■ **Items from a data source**
┄┄┄┄┄┄┄┄┄┄

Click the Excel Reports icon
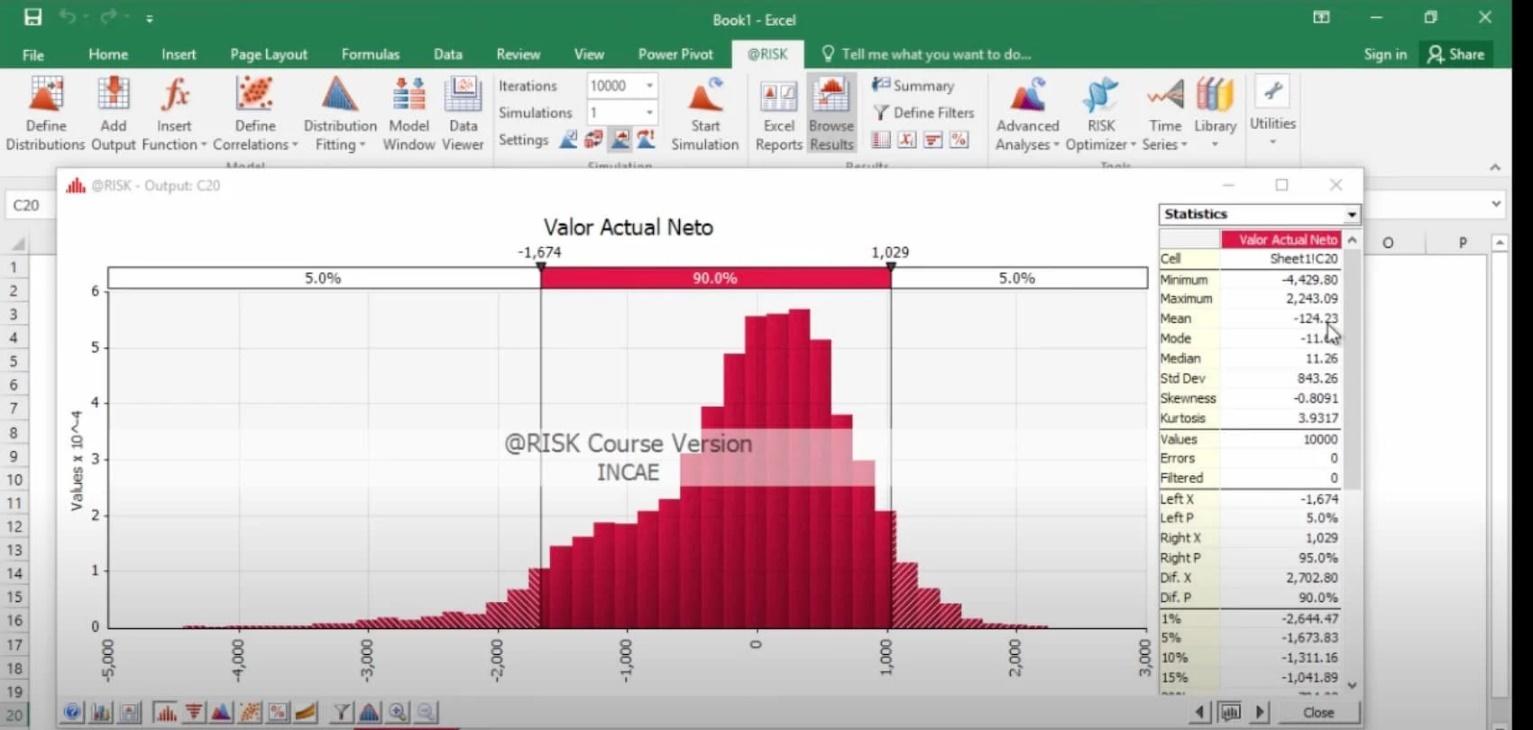778,113

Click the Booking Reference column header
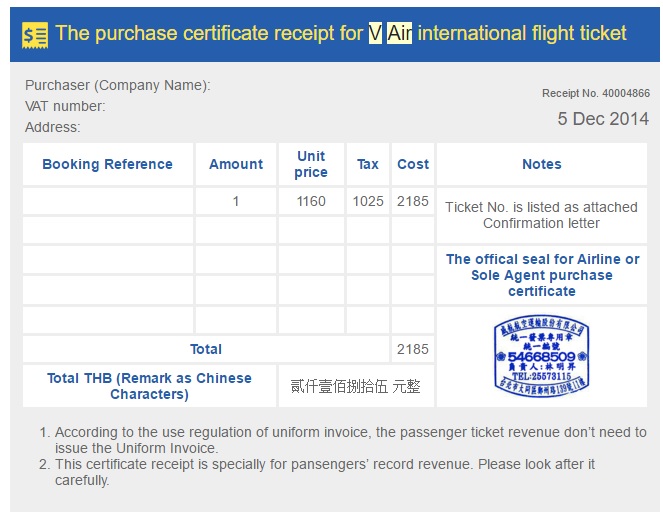(x=107, y=164)
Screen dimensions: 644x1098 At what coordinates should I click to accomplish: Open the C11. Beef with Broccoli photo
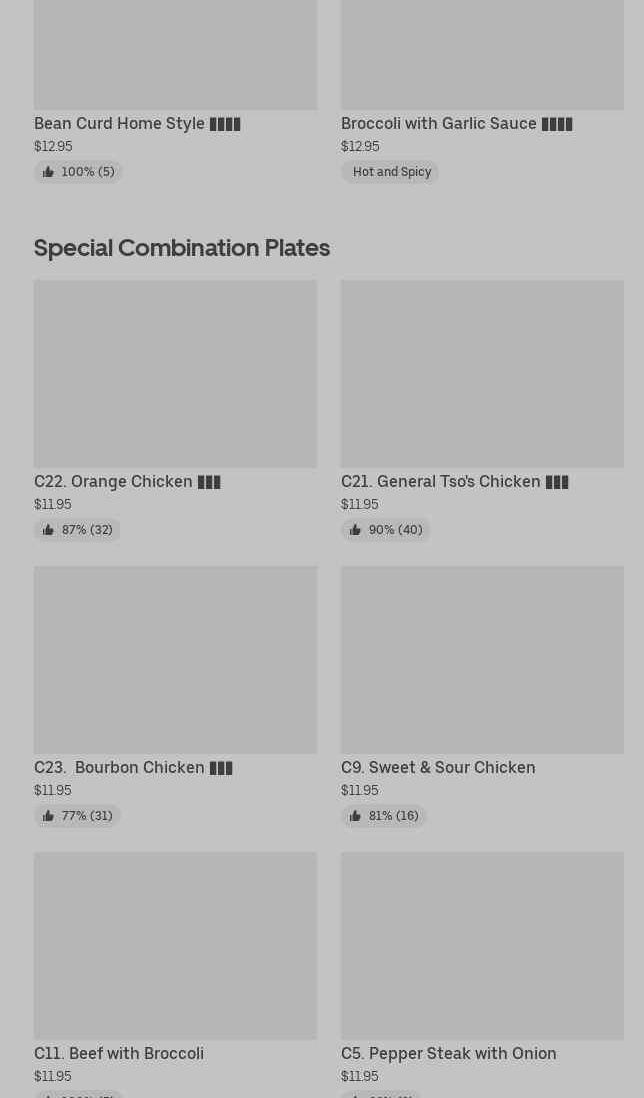point(175,945)
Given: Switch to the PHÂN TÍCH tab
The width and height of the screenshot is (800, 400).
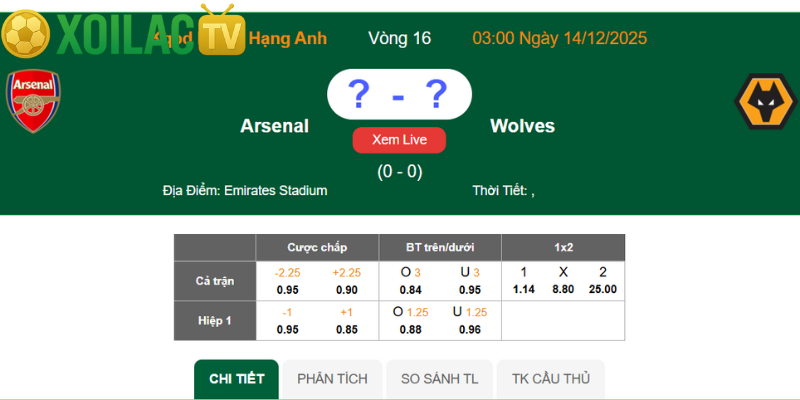Looking at the screenshot, I should (332, 379).
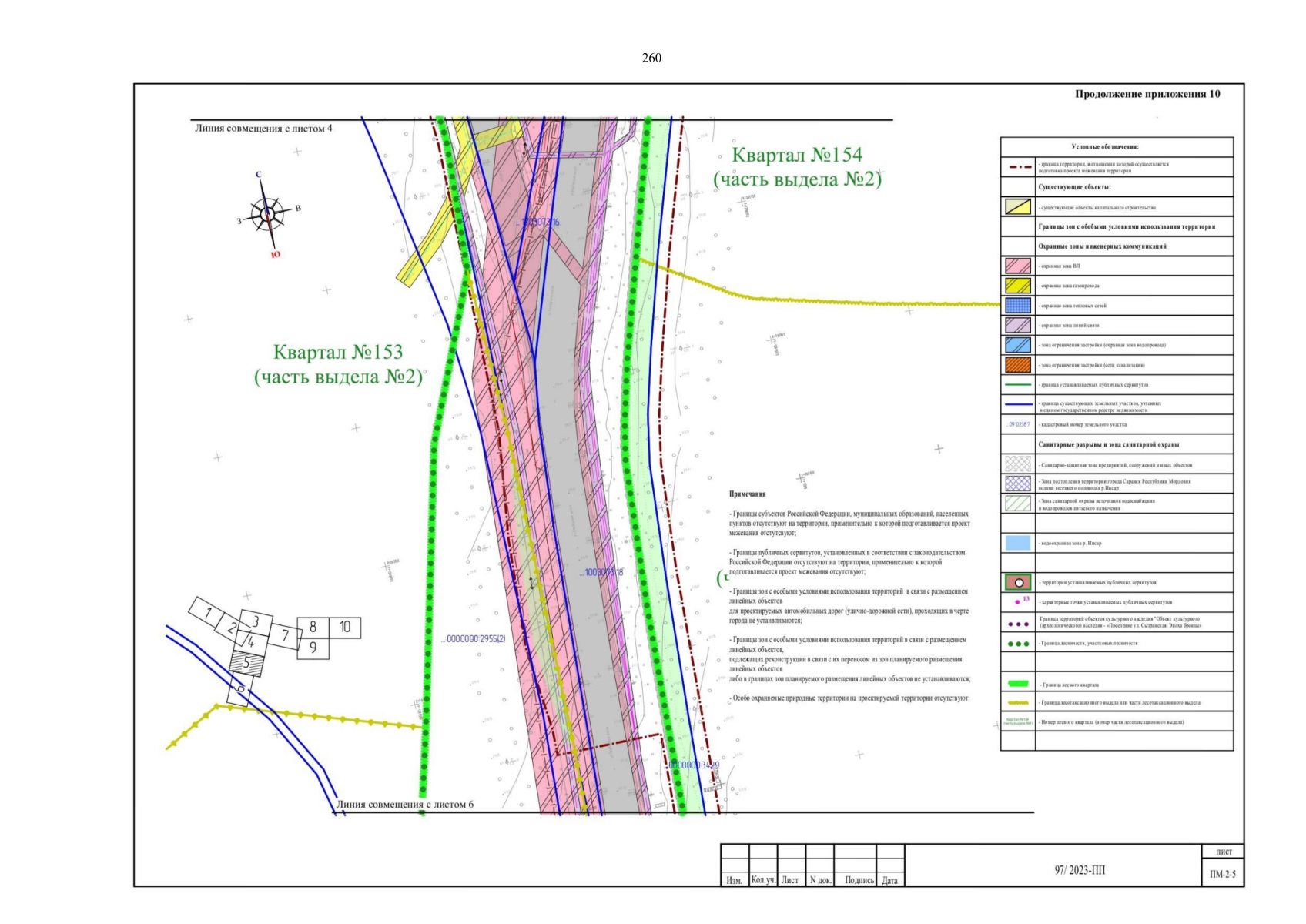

┄┄┄┄┄┄┄┄┄┄

■ **TASK GOAL**
Omit the pictures, then copy out all the data exactly as it stands.

■ **SOLUTION**
Click the Excel Reports icon
778,113

Click the Booking Reference column header
(x=107, y=164)
Screen dimensions: 644x1098 At what coordinates should I click to accomplish: Open the C11. Beef with Broccoli photo
point(175,945)
Given: Switch to the PHÂN TÍCH tab
The width and height of the screenshot is (800, 400).
Looking at the screenshot, I should (332, 379).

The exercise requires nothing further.